In the week ended February 3, 2017, the number of rigs drilling for oil in the United States totaled 583 up by a 17 compared with the prior week and up 116 compared with a total of 467 a year ago. Including 145 other rigs drilling for natural gas and one rig listed as “miscellaneous,” there are a total of 729 working rigs in the country, up by 17 week over week and up by 158 year over year. The data come from the latest Baker Hughes North American Rotary Rig Count released on Friday.
West Texas Intermediate (WTI) crude oil for March delivery traded up 0.5% on Friday to settle at $53.83. Crude prices increased by about 1.2% week over week.
The U.S. Energy Information Administration (EIA) reported last Wednesday that crude supplies had increased by 6.5 million barrels in the week ended January 27, and that gasoline supplies had risen by 3.9 million barrels.
Crude prices perked up a little at the end of the week following announcements that the promised production cuts from both OPEC and non-OPEC countries appeared to be happening. A little closer look shows how the cuts are being made.
OPEC members have chopped about 840,000 barrels a day from production, according to a report at Bloomberg News. Saudi Arabia accounted for 500,000 of those barrels, and the United Arab Emirates and Kuwait combined to cut another 310,000 barrels. The other seven OPEC members have contributed relatively little.
The January production cut represents about 83% of the 1.2 million daily barrels that OPEC had agreed to remove from production on average for the first six months of this year.

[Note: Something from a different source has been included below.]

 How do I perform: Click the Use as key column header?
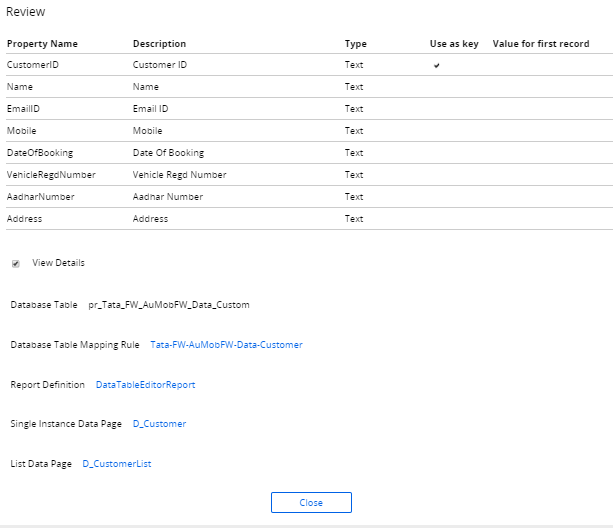coord(454,44)
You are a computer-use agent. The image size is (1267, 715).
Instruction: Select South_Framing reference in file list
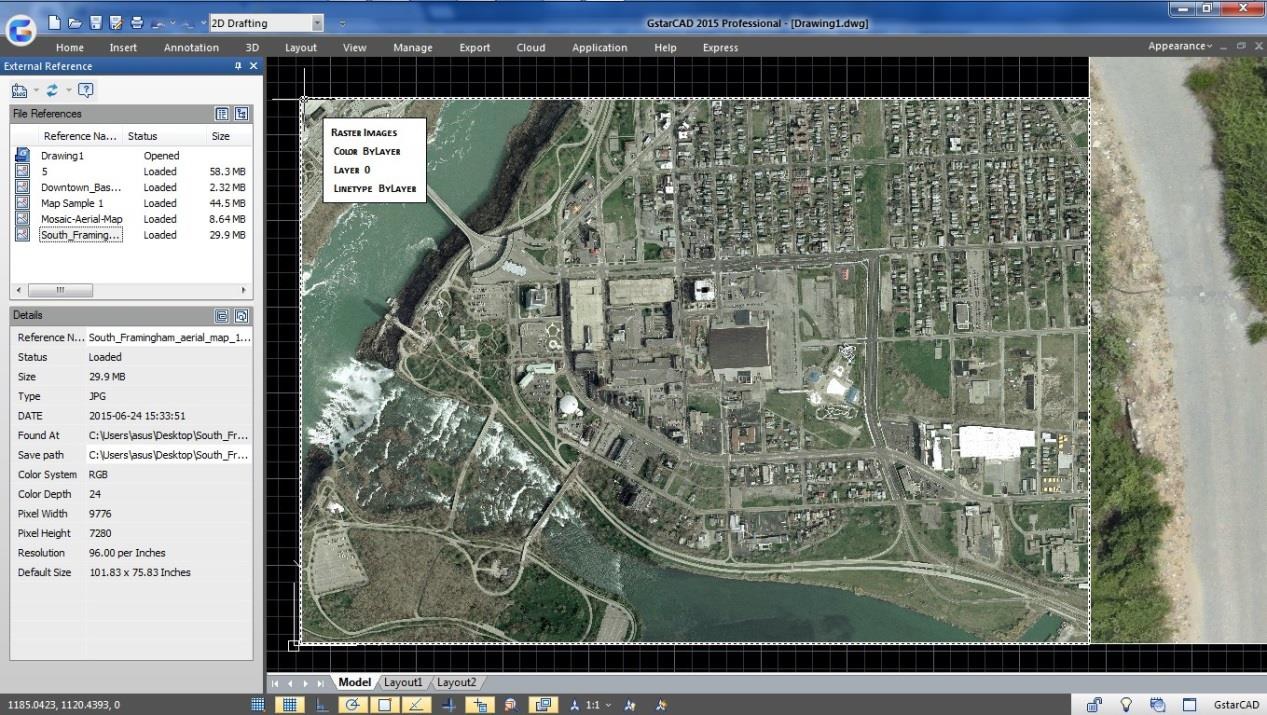tap(81, 234)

Russia, the other big producer that has agreed to a 300,000 barrel daily reduction, cut its production by about 117,000 barrels a day in January.
How long will Saudi Arabia be willing to take one for the team? The country has denied that it is the world’s swing producer, the one that adjusts production to achieve the desired balance between supply and demand. Like it or not, the Saudis have likely adopted that role again.

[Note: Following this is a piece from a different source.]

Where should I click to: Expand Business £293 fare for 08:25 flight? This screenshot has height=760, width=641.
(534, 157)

The natural gas rig count remained unchanged with a total of 145. The count for natural gas rigs is now up by 41 year over year. Natural gas for March delivery closed the week at $3.05 per million BTUs, down 34 cents (more than 10%) on the near-month contract compared with the prior week.
Hedge funds — under the Managed Money heading in the Commodity Futures Trading Commission’s (CFTC’s) weekly Commitments of Traders report — dropped 2,978 short futures and options contracts for WTI crude oil last week, and added 6,009 long contracts. The movement reflects changes as of the January 31 settlement date. Managed money now holds 427,908 long positions compared with 47,981 short positions. Open interest totaled 2,888,128. There were 42 hedge funds with large short positions last week, down three from the prior week.
Among the producers themselves, short positions outnumber longs 703,259 to 432,575. The number of short positions jumped by 26,743 contracts last week, and longs added 22,372 contracts. Positions among swaps dealers show 409,011 short contracts versus 119,425 long positions. Swaps dealers added 15,231 contracts to their short positions last week and added 1,280 contracts to their long positions.
John Kemp at Reuters noted that hedge funds are positioning themselves for the possible implementation of a U.S. border adjustment tax by adding to the long positions in WTI and reducing their long positions in Brent. Futures and options in both WTI and Brent have been rising, but the increase in WTI forwards has been much faster. Between January 10 and January 24, hedge funds added 62 million barrels (62,000 contracts) to their WTI long positions compared with a cut of 6 million barrels to their short positions.
U.S. refineries ran at 88.2% of capacity, a week-over-week decrease of about 100,000 barrels a day. Imports rose by about 480,000 barrels a day, to around 8.3 million barrels a day in the week.
Among the states, Oklahoma added six rigs last week, Texas and New Mexico each added four, and four states — Alaska, Arkansas, Colorado, Wyoming — each added one. Louisiana lost one rig last week.
In the Permian Basin of west Texas and southeastern New Mexico, the rig count now stands at 294, up four compared with the previous week’s count. The Eagle Ford Basin in south Texas has 56 rigs in operation, up by two week over week, and the Williston Basin (Bakken) in North Dakota and Montana now has 37 working rigs, unchanged for the week.
Enterprise Products Partners lists a February 4 posted price of $50.28 per barrel for WTI and $51.73 a barrel for Eagle Ford crude. The price for WTI and Eagle Ford crudes rose by $0.66 a barrel in the week.
The pump price of regular gasoline fell by nearly a penny a gallon week over week. Saturday morning’s average price in the United States was $2.275 a gallon, compared with $2.282 a week ago. The year-ago price was $1.773 a gallon.